When we exhausted our subjects of conversation we began to sing in an undertone all that we remembered. He grew drowsy as darkness came on and putting on his cap and two pairs of socks—all his night-toilet consisted in—settled down to sleep, and said:
"Now sing 'O give me, give me back my freedom' from Prince Igor . . . that's about daddy. And the 'Evening' from the Queen of Spades, and the 'Sleep Song' from Sadko. You remember how you used to play Chopin's Concerto for me?"
He went to sleep, and I began my nightly job of feeding the fire and thinking my thoughts.
The next day would be the sixth since he left. If he did not return, we should have to set off after midday.
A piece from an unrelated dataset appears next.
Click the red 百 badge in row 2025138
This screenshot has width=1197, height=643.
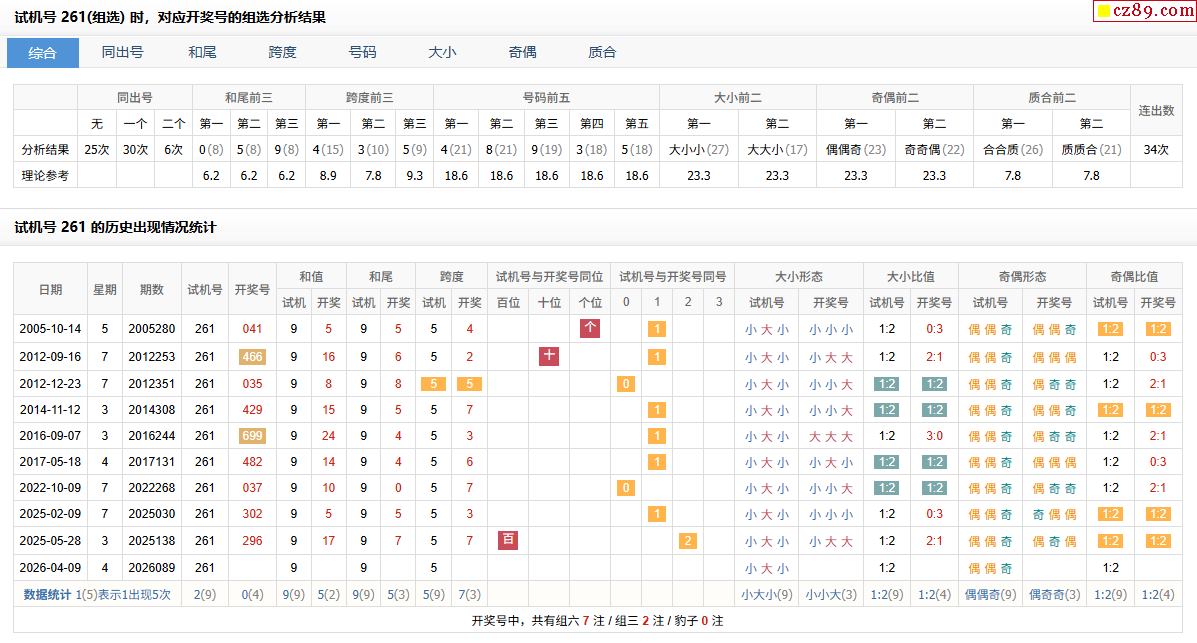pyautogui.click(x=508, y=540)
What should I say to the boy? How could we go, knowing that his father had perished?
The boy was the first to wake up that morning.
"Will daddy come back to-day, mother?"
"I don't know, dear; perhaps to-morrow."
"You know, we have one lump of sugar left? Don't let us eat it till daddy comes back."
"Very well."
"Only, please, mother, don't go away."
"But I must pick some berries to make our tea."
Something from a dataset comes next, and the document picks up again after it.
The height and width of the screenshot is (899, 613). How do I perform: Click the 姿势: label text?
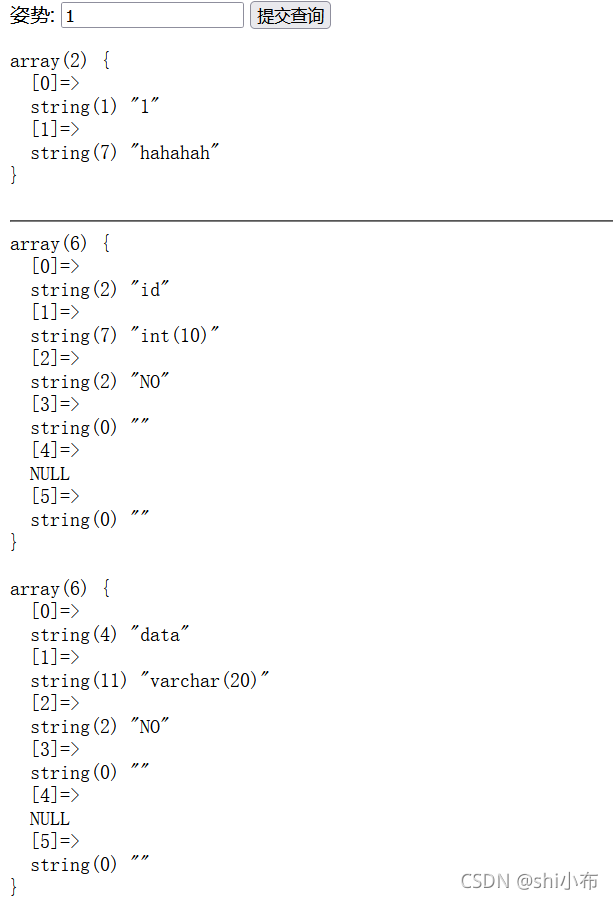point(32,15)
"Then I'll stand by the hut and sing, and you answer me."
"All right."
I wandered about and he stood by the hut and sang. His clear voice echoed down the river, and sometimes I called back to him.
He called to me once:
"Mother, listen, there are voices!"
"No, darling, it's your fancy."
During those days we had heard voices, and singing, and music, but it was all an hallucination.
"Please, don't go away, mother," he said anxiously.
"I'll come to you in a minute, I'll only pick the bilberries under that pine tree."
I went a little way, to hear the better. Voices. Loud men's voices. It was not he. If it had been he, he would have let us know by calling in his own special way.